- [PROBLEM SET]
A - According to the article on kidnapping victims in Japan, how much did Ms. Goto's father pay gangsters to kidnap and confine her?
B - Reproduce everything from "Physical Abuse and" down to "covered the window." in the article on kidnapping victims in Japan, substituting "chisel" for "screwdriver".

- [PAGE]
>>>

The Words of the Burton Family

Victims of Kidnapping in Japan Lead Marches and Demonstrations

Douglas Burton
April 21, 2010

After years of suffering in silence, Unificationist victims of repression in Japan are taking their message to the streets and to public forums in the United States, Japan, and South Korea.

Ms. Nanae Okada Goto, a resident of the Washington, D.C. area for 11 years, told a gathering of church activists on April 17 that her father paid gangsters (known in Japan as Yakuza) $40,000 to kidnap and confine her in a condo prison twice, first in 1987 and again in 1988. She told a gathering of women in ministry at the headquarters of the American Clergy Leadership Conference in Washington, D.C. that her second confinement lasted for three years and involved frequent beatings from her father, a militant atheist.

Physical Abuse and Captivity

Speaking in her native Japanese that was interpreted simultaneously, she told the group that her father often slapped her and berated her for hours at a time, and at one point threatened to take her life before he died. Her father also enlisted the aid of professional faith-breakers who subjected her to three days of grilling and verbal abuse, and a local Christian minister visited her at least 60 times in an effort to subvert her faith. In August, 1991, a Unification Church member placed a screwdriver on the outer shelf of the window of her condo prison, and she used it to remove the metal grating that covered the window.

<<<

- [DATA EXTRACT]
>>>

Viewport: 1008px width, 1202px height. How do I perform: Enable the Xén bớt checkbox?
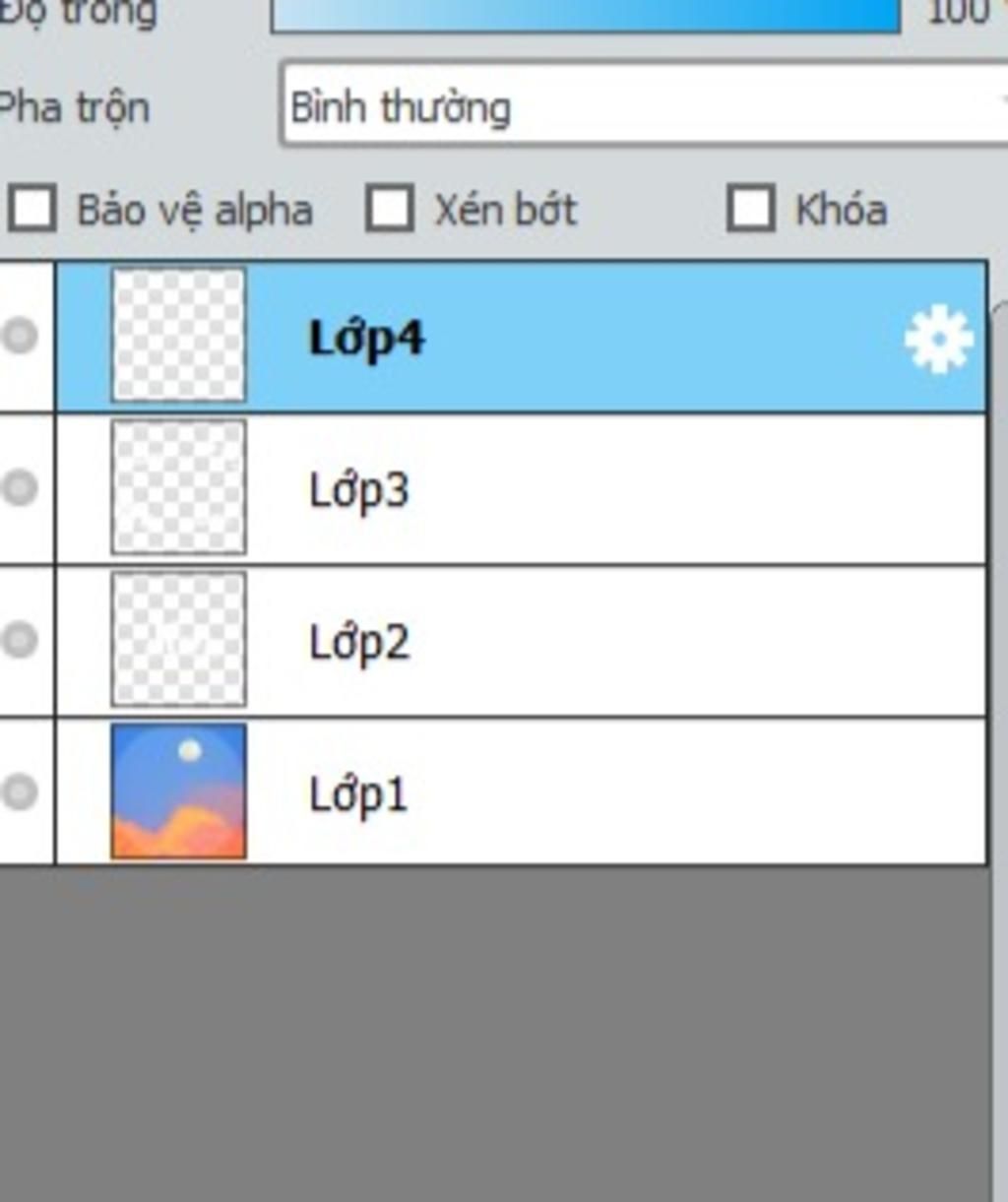389,209
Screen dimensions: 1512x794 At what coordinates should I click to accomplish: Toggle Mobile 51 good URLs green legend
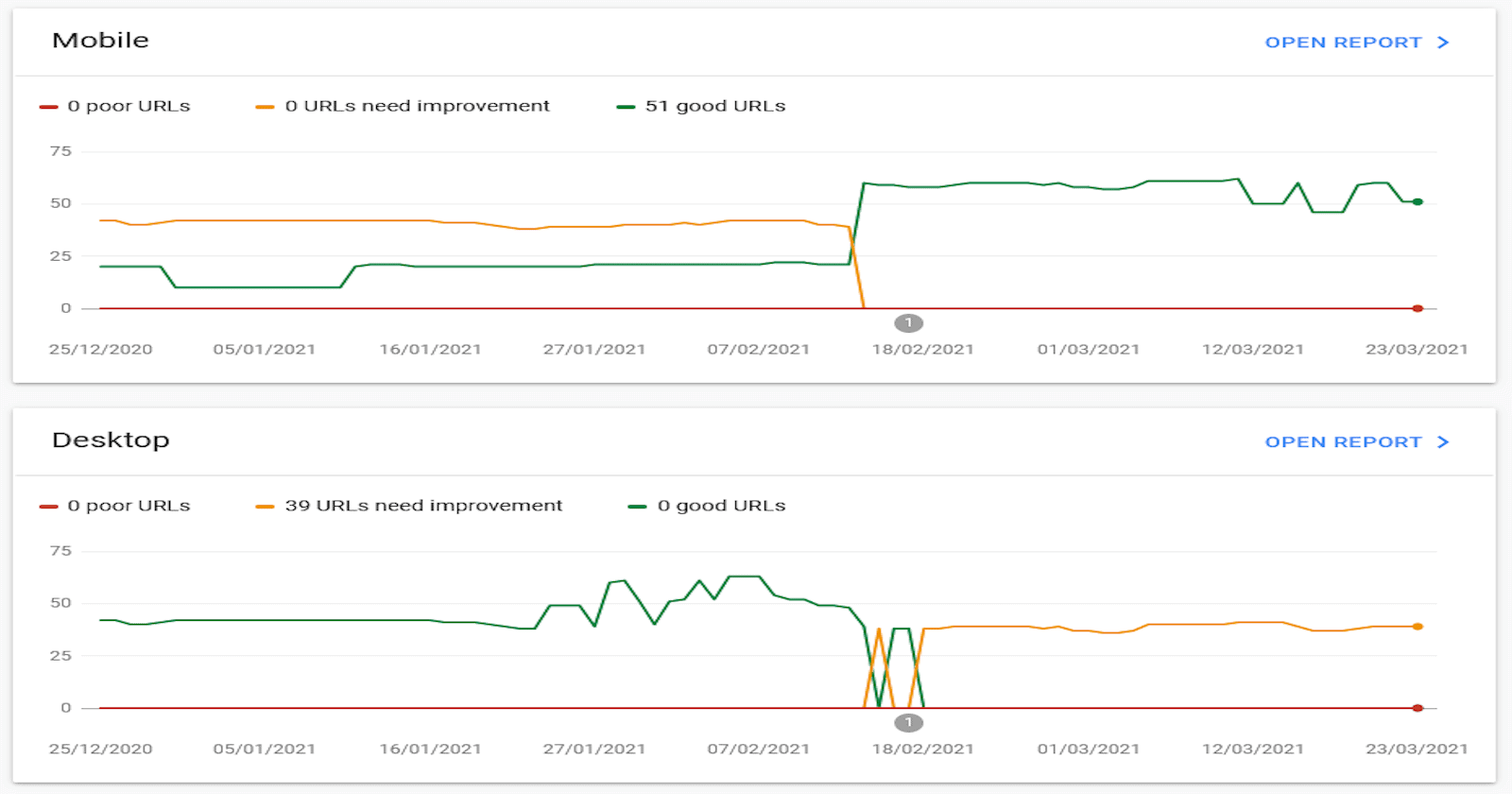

<<<

- [OUTPUTS]
A - $40,000

B -
Physical Abuse and Captivity

Speaking in her native Japanese that was interpreted simultaneously, she told the group that her father often slapped her and berated her for hours at a time, and at one point threatened to take her life before he died. Her father also enlisted the aid of professional faith-breakers who subjected her to three days of grilling and verbal abuse, and a local Christian minister visited her at least 60 times in an effort to subvert her faith. In August, 1991, a Unification Church member placed a chisel on the outer shelf of the window of her condo prison, and she used it to remove the metal grating that covered the window.